MAC ON SPORTS: LOU BROCK, WHO DIED SUNDAY, WILL BE REMEMBERED FOR MANY ACCOMPLISHMENTS

 

J. Thomas McNamara

 
         The St. Louis Cardinals are known around professional baseball as having the best fans in the game and here’s an indication why which comes from a guy who covered them in 1966 through part of 1968 when I worked for the former Lindsay-Schaub Newspapers Edwardsville Intelligencer newspaper.
     In 1968 Lou Brock made two huge mistakes which possibly cost the Cardinals the World Series championship against the Detroit Tigers.  With the Cardinals leading in game five, Brock doubled and failed to slide at the plate and was tagged out.  Detroit players said at the time that was the turning point in the Series as they came back to win that game, 5-3.
         And then in game seven Mickey Lolich picked Brock off first base with the score tied at the time.
       Detroit went on to win that game seven and the series in St. Louis.
         Ironically, that was the last World Series Brock played in as the Cardinals did not make it back there before he retired in 1978.
         Cardinals fans did not turn on the guy they received in the greatest trade the Cardinals ever made in 1964 when they received Brock from the Chicago Cubs for Ernie Broglio.  Cardinals great Bob Gibson said at the time it was the worst trade the team could have made and we all know how that turned out.  Brock led the Cardinals to the National League pennant with their win on the last day of the season and then won the ’64 World Series by beating the New York Yankees.
         Hall of Famer Brock, who died at age 81 Sunday afternoon after being in ill health at his home, will be remembered for many accomplishments.  
           He was the National League’s all-time leader in stolen bases with 938. He had 3,023 hits. He was a first-ballot electee into the National Baseball Hall of Fame and Museum. He was the “Base Burglar,” who came to the Cardinals in 1964 via a trade in which the Cardinals ripped off the Chicago Cubs.
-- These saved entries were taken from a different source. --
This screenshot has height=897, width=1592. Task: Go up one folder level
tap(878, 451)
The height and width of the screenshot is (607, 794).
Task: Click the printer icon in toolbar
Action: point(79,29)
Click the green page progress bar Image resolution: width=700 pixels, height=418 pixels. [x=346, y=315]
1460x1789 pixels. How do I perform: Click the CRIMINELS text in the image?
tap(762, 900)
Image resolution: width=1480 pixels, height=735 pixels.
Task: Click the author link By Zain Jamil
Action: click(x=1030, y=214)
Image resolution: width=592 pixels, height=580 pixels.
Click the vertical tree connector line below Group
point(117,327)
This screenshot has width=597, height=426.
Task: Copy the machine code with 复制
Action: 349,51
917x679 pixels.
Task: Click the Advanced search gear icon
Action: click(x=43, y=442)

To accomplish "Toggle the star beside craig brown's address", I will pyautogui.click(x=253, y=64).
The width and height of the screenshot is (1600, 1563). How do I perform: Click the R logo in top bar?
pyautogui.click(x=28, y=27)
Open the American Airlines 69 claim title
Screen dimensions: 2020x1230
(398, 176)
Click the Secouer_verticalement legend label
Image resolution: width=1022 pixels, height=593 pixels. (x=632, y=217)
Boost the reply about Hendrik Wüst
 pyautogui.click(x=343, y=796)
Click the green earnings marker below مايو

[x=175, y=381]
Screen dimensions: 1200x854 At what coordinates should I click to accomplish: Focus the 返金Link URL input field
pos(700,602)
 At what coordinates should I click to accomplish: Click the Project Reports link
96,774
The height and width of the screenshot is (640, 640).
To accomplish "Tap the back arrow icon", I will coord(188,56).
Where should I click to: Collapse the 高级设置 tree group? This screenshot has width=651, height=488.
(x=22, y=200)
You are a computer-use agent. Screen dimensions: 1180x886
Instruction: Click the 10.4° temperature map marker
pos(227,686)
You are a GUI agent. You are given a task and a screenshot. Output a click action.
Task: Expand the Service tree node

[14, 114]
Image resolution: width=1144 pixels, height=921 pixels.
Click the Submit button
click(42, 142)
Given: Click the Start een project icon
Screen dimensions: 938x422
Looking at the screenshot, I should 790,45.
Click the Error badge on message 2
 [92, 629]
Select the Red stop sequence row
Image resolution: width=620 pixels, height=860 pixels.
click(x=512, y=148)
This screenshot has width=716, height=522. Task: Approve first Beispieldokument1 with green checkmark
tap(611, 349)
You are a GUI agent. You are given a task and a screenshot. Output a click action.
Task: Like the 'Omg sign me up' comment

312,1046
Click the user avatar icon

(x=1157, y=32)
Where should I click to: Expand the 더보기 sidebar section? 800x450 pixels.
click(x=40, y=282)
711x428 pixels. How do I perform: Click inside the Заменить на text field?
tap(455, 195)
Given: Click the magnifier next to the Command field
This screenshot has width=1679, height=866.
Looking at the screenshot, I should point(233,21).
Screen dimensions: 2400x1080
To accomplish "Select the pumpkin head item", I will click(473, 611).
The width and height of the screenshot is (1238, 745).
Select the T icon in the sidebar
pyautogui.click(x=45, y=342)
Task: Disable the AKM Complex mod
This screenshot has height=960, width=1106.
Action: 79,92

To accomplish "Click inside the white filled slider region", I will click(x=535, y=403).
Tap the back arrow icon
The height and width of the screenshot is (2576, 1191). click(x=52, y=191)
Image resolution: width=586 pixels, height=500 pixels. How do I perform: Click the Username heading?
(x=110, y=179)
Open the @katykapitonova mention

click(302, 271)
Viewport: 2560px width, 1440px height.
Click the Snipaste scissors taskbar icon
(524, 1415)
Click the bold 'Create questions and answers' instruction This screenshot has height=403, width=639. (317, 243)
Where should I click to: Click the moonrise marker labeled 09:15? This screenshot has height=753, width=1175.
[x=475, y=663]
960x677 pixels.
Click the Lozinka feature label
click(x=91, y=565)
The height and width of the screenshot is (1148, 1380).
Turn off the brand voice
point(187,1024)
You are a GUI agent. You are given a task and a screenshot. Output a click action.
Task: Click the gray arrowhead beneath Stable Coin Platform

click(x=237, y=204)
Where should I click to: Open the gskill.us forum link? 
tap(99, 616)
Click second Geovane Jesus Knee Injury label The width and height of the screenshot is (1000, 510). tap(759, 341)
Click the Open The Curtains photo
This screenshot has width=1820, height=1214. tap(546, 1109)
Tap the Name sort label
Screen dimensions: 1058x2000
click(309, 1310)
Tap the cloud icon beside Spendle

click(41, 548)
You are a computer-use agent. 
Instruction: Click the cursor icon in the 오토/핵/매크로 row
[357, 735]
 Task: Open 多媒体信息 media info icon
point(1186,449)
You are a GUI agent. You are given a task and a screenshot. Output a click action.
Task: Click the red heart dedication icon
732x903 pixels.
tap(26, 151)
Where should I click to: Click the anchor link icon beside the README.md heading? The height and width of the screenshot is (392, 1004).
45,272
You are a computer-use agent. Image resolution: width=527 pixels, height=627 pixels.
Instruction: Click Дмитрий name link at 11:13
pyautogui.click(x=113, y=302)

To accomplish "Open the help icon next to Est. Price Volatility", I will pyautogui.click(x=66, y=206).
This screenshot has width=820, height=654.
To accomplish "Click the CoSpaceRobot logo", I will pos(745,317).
         Brock stole 938 bases in his career, including 118 in 1974 — both of those were MLB records until they were broken by Rickey Henderson.
         Brock, who had a career batting average of .293, led the majors in steals eight times and scored 100 or more runs seven times. He also accumulated 3,023 career hits. In the postseason, Brock was even more impressive. He had a .391 batting average, with four home runs, 16 RBIs, and 14 steals in 21 World Series games. He led the Cardinals to World Series titles in 1964 and 1967.

     But he also was known as one of the toughest baseball players that his former teammates had ever seen and that was before he encountered diabetes which caused him to have his left leg amputated. Before he suffered multiple myeloma (bone marrow cancer), before he suffered a stroke, before he suffered a heart ailment.

       “Lou Brock was one of the most revered members of the St. Louis Cardinals organization and one of the very best to ever wear the Birds on the Bat,” Cardinals owner William O. DeWitt Jr. said in a statement.

         From my 2 1/2 years covering the baseball and football Cardinals when I worked at the Intelligencer, I got to know Lou well and I’ll have more on his passing in a future print edition of the Decatur Tribune.